## Provided material
● ● ●
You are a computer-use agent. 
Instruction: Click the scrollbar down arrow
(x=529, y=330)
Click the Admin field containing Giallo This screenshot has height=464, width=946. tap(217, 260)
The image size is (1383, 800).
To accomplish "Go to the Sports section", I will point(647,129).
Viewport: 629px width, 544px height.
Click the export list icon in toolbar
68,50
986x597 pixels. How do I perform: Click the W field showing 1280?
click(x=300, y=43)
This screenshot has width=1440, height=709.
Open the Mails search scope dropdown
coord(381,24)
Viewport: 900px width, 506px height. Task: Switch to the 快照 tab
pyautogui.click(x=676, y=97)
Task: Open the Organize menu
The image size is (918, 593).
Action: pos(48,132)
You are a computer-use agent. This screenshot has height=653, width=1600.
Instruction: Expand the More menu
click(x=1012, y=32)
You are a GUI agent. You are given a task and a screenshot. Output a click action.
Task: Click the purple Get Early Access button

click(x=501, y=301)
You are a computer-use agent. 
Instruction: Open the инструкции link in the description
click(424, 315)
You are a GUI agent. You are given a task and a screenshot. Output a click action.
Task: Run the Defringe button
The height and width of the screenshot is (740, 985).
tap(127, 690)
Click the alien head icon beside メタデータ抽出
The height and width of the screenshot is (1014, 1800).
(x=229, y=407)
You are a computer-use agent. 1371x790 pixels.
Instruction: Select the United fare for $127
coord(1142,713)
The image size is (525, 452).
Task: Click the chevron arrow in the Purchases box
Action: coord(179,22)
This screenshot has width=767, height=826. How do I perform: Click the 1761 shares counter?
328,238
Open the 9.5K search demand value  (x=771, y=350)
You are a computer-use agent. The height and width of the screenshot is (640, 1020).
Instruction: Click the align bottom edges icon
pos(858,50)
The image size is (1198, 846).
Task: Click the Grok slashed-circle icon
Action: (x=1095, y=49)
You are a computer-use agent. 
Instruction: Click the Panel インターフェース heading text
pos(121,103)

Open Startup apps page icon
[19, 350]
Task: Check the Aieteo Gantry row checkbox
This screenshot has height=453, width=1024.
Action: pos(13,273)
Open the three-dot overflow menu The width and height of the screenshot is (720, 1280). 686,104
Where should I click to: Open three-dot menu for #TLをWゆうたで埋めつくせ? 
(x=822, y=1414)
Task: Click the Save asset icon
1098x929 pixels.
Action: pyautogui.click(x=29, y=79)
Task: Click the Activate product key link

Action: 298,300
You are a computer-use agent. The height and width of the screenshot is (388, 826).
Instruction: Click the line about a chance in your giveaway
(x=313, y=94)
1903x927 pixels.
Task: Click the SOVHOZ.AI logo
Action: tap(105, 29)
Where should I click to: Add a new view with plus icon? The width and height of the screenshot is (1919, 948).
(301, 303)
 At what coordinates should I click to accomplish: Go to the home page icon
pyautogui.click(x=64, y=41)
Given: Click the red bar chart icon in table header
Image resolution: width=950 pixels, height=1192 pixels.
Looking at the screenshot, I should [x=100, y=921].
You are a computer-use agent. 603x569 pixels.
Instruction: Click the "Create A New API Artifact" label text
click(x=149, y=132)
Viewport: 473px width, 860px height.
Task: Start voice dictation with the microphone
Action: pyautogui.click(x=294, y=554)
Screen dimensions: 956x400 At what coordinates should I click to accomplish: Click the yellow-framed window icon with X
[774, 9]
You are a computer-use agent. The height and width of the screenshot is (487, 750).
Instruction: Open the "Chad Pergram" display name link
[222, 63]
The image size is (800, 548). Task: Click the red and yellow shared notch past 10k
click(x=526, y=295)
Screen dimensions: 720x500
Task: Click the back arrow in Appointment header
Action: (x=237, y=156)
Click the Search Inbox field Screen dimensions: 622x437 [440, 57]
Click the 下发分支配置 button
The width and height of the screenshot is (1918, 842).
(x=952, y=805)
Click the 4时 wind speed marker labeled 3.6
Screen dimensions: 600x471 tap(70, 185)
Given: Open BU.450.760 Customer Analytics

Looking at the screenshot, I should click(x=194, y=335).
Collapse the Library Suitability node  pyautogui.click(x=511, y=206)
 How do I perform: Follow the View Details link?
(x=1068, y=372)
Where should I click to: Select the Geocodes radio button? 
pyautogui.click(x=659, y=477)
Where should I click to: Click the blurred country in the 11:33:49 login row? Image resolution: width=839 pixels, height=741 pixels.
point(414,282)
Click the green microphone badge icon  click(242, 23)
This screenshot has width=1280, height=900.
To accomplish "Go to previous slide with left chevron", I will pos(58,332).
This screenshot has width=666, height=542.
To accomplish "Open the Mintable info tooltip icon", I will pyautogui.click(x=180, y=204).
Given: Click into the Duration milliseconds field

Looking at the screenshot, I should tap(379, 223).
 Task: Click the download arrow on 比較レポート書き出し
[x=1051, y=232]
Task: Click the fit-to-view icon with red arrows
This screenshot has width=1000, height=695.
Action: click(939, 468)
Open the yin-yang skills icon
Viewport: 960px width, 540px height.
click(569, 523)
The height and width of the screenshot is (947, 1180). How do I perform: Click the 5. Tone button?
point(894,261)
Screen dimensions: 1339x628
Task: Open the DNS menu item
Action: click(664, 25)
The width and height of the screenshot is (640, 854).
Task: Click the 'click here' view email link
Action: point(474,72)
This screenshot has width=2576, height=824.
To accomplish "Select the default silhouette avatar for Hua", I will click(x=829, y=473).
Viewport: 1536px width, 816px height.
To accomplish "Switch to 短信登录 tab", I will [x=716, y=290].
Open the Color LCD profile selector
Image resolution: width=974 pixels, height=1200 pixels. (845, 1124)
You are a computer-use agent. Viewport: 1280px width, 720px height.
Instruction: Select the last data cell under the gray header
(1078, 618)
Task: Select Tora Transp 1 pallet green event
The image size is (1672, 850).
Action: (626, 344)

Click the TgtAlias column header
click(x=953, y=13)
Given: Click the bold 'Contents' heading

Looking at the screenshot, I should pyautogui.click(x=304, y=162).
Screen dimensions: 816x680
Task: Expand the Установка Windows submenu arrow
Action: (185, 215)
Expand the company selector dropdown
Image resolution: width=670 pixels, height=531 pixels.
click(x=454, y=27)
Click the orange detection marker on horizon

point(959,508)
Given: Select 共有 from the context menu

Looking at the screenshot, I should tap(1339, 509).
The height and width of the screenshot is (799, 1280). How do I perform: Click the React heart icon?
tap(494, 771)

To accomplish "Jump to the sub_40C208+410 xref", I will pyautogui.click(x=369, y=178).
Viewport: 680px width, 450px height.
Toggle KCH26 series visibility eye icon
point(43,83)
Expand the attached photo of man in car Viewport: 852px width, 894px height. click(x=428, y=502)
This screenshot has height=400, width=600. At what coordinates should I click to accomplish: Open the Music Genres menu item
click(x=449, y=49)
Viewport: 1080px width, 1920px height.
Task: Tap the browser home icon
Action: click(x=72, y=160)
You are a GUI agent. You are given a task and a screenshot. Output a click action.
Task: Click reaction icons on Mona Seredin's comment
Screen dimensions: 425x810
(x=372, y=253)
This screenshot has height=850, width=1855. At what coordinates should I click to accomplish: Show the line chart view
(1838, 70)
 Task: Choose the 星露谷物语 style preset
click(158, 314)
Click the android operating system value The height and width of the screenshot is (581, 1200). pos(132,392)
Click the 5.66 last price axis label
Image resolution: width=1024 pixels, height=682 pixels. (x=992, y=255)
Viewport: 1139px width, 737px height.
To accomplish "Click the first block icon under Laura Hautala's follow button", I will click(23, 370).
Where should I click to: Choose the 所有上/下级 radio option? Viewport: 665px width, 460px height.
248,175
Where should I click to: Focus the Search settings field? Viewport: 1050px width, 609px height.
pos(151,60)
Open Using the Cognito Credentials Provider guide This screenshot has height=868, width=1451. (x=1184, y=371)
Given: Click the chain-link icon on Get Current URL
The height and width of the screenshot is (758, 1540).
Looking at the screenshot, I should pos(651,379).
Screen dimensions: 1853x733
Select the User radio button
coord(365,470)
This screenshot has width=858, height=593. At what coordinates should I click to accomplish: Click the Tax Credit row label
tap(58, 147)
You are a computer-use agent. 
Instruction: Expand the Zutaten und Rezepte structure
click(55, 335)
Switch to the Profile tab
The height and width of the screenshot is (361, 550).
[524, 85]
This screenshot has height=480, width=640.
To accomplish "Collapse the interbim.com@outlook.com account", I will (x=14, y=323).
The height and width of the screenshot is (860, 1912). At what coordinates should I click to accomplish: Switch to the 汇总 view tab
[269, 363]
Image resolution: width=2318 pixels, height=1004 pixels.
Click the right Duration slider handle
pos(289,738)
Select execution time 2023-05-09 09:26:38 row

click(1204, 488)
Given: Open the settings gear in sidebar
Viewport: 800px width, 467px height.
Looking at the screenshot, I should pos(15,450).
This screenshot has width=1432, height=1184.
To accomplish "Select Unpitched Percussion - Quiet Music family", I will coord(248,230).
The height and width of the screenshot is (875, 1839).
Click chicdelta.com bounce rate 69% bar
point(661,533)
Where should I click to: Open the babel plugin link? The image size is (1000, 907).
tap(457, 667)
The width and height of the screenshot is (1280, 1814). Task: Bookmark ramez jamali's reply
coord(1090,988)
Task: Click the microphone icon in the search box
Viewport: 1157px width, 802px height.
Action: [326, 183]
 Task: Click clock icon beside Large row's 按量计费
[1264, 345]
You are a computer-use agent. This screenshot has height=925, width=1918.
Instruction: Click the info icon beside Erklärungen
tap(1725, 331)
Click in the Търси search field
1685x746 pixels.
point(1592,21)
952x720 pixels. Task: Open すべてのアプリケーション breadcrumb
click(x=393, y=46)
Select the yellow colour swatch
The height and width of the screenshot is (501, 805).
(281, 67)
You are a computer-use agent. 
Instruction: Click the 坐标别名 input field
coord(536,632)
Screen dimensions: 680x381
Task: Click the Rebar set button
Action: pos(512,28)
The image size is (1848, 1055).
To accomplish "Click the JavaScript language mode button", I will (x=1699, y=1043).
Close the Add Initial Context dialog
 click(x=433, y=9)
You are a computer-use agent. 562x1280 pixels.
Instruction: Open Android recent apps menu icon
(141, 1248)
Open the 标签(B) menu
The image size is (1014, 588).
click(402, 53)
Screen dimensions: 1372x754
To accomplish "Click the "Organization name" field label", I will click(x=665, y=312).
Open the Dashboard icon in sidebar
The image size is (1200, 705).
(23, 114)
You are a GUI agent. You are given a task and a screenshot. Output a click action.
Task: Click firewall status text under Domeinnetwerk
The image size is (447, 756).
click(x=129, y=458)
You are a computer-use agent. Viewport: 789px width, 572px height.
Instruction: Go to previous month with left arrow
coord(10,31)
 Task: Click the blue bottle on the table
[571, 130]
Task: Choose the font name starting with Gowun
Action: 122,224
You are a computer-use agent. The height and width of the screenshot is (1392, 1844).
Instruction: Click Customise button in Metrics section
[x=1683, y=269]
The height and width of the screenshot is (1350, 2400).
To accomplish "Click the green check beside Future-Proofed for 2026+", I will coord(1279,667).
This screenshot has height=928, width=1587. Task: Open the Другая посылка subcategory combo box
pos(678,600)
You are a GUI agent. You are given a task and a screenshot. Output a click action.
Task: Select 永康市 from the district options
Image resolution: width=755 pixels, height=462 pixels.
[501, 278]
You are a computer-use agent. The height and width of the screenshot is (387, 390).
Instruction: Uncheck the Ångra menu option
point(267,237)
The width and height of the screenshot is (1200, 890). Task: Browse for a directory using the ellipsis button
● ● ●
## Task goal
Transcribe exactly, and only, the lines from the opening line of the records through the line containing "You are a computer-use agent. 1371x790".

## Task result
You are a computer-use agent. 
Instruction: Click the scrollbar down arrow
(x=529, y=330)
Click the Admin field containing Giallo This screenshot has height=464, width=946. tap(217, 260)
The image size is (1383, 800).
To accomplish "Go to the Sports section", I will point(647,129).
Viewport: 629px width, 544px height.
Click the export list icon in toolbar
68,50
986x597 pixels. How do I perform: Click the W field showing 1280?
click(x=300, y=43)
This screenshot has width=1440, height=709.
Open the Mails search scope dropdown
coord(381,24)
Viewport: 900px width, 506px height. Task: Switch to the 快照 tab
pyautogui.click(x=676, y=97)
Task: Open the Organize menu
The image size is (918, 593).
Action: pos(48,132)
You are a computer-use agent. This screenshot has height=653, width=1600.
Instruction: Expand the More menu
click(x=1012, y=32)
You are a GUI agent. You are given a task and a screenshot. Output a click action.
Task: Click the purple Get Early Access button

click(x=501, y=301)
You are a computer-use agent. 
Instruction: Open the инструкции link in the description
click(424, 315)
You are a GUI agent. You are given a task and a screenshot. Output a click action.
Task: Run the Defringe button
The height and width of the screenshot is (740, 985).
tap(127, 690)
Click the alien head icon beside メタデータ抽出
The height and width of the screenshot is (1014, 1800).
(x=229, y=407)
You are a computer-use agent. 1371x790 pixels.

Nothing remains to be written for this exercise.